A simple enough confusion for those of us who’ve long ago asked (and answered) the question, yet it remains proof that much education regarding GLBT life and religion is still needed.
He recounted the question recently asked of him and, as an answer, he leaned heavily upon the most important message of his new book, “The Rainbow Kingdom: Christianity & the Homosexual Reconciled.”
For Christians who are also gay, he says, there is a long tradition that suggests there is a choice to be made of but three options: deny your sexuality; deny your faith; or, live a double life. He presents here a fourth option, one that accepts both homosexual orientation and Christian belief.
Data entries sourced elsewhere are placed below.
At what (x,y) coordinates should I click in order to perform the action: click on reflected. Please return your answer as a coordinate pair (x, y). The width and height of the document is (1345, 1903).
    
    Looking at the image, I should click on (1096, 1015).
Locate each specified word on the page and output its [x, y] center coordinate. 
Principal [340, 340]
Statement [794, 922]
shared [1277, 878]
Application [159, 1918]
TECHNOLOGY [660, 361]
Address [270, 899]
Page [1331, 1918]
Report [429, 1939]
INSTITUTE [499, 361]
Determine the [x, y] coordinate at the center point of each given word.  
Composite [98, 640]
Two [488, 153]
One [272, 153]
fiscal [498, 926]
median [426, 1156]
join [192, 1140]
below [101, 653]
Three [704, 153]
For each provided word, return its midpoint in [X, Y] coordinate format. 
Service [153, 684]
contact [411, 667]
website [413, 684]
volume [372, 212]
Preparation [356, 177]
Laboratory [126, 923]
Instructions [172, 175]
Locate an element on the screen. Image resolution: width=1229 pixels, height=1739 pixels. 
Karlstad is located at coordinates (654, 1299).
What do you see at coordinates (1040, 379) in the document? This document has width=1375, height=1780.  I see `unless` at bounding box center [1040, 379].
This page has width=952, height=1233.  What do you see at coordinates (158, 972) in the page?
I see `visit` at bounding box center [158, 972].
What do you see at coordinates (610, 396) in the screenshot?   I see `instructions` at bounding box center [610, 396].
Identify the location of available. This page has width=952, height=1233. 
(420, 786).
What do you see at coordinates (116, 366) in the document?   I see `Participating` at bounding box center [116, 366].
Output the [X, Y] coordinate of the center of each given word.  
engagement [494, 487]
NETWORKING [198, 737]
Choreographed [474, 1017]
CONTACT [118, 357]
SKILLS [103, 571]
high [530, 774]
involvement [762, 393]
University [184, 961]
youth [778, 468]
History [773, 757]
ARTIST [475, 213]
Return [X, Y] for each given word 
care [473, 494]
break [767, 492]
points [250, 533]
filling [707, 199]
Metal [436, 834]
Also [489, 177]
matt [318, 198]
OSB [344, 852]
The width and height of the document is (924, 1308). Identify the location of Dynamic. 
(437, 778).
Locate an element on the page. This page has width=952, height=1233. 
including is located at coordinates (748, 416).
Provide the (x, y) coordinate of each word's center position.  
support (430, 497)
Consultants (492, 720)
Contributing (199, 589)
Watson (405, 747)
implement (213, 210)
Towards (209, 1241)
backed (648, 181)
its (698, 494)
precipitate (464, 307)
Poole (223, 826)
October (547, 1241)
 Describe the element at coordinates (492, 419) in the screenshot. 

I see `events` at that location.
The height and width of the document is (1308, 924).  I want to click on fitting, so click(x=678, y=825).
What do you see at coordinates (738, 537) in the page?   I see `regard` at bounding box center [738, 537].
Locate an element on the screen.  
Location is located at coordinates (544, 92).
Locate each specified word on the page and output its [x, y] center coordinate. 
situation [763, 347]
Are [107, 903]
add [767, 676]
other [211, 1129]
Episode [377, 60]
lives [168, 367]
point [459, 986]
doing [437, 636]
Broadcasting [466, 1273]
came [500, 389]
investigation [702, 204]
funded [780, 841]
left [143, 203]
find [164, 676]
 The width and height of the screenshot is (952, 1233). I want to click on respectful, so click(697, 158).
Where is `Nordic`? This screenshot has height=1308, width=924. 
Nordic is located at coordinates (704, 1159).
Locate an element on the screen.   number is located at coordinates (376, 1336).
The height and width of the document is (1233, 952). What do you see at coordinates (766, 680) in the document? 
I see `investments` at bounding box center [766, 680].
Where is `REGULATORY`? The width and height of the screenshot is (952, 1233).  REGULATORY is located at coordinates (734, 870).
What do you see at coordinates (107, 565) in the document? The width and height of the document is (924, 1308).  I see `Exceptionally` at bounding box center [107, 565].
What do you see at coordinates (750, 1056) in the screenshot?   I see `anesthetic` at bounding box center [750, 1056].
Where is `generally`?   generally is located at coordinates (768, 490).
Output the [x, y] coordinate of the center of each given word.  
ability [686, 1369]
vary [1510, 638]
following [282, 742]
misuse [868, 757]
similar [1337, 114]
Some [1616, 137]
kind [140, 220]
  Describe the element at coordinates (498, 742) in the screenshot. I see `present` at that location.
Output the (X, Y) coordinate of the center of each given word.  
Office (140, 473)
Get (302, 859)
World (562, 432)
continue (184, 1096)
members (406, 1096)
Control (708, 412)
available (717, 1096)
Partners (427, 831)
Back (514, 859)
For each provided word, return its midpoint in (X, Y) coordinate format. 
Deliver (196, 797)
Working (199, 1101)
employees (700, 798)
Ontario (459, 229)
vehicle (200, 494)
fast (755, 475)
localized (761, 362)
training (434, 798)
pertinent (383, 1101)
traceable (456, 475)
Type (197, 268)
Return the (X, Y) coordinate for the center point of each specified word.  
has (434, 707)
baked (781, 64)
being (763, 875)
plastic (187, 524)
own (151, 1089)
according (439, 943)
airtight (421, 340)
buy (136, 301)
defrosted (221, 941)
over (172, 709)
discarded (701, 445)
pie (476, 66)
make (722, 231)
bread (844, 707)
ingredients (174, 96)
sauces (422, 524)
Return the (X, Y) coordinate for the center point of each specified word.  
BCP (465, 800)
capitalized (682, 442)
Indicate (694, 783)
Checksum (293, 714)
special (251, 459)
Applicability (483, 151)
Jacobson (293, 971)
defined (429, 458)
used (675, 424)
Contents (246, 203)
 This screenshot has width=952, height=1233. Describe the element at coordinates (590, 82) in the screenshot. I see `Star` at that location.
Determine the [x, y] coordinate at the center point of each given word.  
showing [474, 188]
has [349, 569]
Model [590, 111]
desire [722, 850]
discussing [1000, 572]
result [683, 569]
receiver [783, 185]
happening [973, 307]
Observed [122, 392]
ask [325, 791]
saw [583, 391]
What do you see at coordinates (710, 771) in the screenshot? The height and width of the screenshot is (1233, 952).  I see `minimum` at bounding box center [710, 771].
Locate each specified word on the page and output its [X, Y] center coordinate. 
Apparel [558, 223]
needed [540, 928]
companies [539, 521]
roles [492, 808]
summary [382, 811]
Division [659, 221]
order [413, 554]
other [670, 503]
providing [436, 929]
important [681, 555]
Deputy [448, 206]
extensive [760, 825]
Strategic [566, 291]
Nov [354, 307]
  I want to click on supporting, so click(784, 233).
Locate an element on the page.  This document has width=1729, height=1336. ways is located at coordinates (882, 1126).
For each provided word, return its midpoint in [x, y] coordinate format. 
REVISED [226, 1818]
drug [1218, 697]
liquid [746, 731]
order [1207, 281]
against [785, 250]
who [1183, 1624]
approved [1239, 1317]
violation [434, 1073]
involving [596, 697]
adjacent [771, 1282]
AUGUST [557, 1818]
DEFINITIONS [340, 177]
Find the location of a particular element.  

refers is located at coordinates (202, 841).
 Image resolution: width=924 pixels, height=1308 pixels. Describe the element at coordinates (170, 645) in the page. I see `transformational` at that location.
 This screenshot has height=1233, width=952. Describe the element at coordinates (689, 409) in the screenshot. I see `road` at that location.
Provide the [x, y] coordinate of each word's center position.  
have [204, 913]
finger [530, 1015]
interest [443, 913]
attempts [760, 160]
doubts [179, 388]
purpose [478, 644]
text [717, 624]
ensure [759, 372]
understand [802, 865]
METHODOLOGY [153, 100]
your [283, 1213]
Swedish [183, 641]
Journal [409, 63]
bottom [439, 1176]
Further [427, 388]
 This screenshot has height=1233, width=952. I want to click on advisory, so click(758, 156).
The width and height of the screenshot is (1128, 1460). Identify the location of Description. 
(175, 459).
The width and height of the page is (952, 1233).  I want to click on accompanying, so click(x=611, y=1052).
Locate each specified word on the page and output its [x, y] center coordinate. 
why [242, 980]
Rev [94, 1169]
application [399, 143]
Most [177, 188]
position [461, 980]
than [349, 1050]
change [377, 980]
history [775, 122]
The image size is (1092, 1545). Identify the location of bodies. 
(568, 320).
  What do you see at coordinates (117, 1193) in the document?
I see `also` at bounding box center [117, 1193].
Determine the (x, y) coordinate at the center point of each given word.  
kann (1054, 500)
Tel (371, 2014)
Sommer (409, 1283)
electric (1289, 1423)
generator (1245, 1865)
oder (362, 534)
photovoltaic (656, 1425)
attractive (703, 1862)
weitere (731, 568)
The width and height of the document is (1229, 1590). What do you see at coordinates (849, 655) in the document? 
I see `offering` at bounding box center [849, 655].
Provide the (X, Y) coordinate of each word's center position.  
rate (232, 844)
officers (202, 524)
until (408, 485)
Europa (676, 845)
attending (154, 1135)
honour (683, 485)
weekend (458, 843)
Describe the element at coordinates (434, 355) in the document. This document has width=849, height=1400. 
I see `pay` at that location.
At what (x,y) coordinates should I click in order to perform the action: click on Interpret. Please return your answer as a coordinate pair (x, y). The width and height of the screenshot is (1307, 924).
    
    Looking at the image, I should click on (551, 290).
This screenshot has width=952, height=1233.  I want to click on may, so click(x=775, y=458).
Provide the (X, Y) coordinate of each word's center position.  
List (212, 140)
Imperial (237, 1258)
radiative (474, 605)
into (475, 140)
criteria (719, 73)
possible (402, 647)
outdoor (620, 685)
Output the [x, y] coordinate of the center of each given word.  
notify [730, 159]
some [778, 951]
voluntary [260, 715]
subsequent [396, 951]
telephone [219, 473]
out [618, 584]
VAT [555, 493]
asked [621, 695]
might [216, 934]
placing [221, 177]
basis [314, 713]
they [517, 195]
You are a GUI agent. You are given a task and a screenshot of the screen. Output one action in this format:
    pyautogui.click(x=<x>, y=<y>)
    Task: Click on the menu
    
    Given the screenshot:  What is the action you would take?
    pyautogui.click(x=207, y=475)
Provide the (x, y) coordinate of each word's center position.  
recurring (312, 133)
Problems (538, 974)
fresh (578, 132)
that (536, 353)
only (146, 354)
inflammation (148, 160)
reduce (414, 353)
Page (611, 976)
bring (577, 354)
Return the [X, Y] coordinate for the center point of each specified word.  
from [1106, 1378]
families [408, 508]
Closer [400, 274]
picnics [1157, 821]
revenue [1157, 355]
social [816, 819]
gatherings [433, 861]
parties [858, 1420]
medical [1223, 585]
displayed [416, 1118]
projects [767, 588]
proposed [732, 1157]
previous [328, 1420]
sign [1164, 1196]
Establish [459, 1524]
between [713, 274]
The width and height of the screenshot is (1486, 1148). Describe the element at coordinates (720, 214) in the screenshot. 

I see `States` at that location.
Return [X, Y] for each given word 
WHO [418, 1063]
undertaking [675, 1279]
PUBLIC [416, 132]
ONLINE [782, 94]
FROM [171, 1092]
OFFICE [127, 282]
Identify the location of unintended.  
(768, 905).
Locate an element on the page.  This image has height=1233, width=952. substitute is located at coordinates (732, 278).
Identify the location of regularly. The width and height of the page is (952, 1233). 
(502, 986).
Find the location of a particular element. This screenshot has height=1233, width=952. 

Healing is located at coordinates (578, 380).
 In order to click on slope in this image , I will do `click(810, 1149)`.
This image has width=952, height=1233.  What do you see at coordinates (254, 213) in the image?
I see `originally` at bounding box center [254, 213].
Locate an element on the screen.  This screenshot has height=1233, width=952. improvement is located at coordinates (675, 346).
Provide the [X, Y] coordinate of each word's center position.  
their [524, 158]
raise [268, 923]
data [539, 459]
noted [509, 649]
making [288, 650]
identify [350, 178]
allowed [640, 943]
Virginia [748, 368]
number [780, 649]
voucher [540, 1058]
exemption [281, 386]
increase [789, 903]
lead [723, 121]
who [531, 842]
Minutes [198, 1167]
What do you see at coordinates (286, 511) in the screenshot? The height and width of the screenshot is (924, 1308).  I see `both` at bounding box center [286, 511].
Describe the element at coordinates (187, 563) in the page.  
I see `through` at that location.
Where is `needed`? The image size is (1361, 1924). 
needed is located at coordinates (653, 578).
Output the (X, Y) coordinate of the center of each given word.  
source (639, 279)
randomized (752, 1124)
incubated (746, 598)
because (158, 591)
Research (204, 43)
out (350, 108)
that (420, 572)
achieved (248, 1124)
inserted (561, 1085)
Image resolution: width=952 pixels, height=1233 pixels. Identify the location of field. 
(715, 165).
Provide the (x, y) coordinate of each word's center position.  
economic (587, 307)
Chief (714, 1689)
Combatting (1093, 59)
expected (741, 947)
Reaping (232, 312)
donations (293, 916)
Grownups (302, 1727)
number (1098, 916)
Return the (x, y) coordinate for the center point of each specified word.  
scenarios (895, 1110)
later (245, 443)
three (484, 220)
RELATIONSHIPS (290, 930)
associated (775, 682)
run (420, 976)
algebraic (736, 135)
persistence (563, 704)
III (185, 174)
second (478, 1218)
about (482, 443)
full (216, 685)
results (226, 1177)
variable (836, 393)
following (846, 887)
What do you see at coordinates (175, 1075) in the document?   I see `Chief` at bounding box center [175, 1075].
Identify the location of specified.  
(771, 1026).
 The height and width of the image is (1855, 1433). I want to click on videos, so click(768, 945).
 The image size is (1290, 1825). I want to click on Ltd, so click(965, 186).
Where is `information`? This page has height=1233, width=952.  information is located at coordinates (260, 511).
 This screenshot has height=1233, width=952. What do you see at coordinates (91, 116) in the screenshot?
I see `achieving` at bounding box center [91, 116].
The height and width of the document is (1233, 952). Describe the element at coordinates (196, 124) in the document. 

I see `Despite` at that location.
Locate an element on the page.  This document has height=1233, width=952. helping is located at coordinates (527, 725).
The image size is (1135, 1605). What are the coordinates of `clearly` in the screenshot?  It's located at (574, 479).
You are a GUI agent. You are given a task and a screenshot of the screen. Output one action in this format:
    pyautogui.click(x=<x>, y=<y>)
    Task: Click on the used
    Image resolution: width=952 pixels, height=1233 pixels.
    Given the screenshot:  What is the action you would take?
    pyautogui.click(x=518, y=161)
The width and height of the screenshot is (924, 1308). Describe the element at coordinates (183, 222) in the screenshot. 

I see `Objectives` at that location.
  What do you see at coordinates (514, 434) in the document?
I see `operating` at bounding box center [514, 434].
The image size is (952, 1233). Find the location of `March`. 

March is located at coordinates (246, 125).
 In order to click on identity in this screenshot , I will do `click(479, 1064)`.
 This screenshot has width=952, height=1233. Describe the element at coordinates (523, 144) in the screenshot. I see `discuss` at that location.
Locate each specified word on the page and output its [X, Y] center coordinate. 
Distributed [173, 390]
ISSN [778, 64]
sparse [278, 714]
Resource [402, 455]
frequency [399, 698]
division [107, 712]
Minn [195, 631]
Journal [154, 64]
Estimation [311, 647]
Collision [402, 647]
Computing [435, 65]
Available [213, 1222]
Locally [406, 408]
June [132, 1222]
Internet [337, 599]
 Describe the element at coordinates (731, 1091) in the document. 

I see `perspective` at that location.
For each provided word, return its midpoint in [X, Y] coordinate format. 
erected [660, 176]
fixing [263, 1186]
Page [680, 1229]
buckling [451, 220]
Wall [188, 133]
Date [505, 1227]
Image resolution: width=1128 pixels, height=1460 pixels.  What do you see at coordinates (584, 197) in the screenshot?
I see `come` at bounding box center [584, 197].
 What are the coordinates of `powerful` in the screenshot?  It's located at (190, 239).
Shelton’s blog, as well as those of many gay Christians of late, has been littered lately with references to Ted Haggard, the recently disgraced former leader of the 30 million strong National Association of Evangelicals and senior pastor of the megachurch he founded in Colorado Springs, Colorado, the New Life Church. In fact, there is a good likelihood the question presented itself in light of this scandal.
“As someone who’s both gay and Christian,” Shelton wrote in response, “I’m intimately aware of the conflict that men like Haggard deal with in their personal lives. So let me be clear: adultery in any form is sin.”
He continues to explain how adultery is entirely different from homosexuality, first by the fact that wedding vows have been violated and ultimately it is that sin, that deception, that leads many men and women to believe their faith cannot exist without heterosexuality.
The entire point of the book—that reconciliation is necessary for all GLBT Christians—comes about more through osmosis here than by use of a standard traditional argument. Perhaps I’m getting ahead of myself.
The first half of “The Rainbow Kingdom” covers territory most successfully blazed in Daniel Helminiak’s gay classic “What the Bible Really Says About Homosexuality.” Shelton refers to those verses most often used to condemn gay people as “clobber” verses. Unlike Helminiak, his approach throughout the entire book is much more conversational, more accessible to the common reader. This accessibility is what makes “The Rainbow Kingdom” one of the first books any spiritually struggling gay man or woman should read.
In each instance he attempts to differentiate, plainly, the traditional interpretation of the “clobber” verse in question from the historical and literary context in which the verse is placed. The starkest distinction is found in perhaps the most universally accepted anti-gay verse in the Bible.
Leviticus chapter 20, verse 13 reads: "If a man lies with a male, as with a woman, both of them have committed an abomination: they shall surely be put to death; their blood shall be upon them."
Shelton explains that this verse is surrounded by such 21st century commonalities as verse 10 (“the man who commits adultery with another man’s wife, the adulterer and the adulteress shall surely be put to death”) as to render the selection of the anti-gay verse itself suspect.
Where “The Rainbow Kingdom” most differs from similar books is in its second half. Having taken down the six most perplexing “clobber” verses, Shelton then outlines some of the more dubiously pro-gay points in scripture, those ones that seem—again, based on how one reads it—to endorse or at least document same-sex love in Biblical times.
The remainder of the book not only defines how those three life options mentioned earlier (deny your sexuality, deny your faith, or live a double life) are not compatible with a healthy life, but it also offers further Biblical reading to help someone new to the search for redemption and strength as a gay person find his or her way. In that sense, “The Rainbow Kingdom” is a spiritual gay man or woman’s perfect first step out.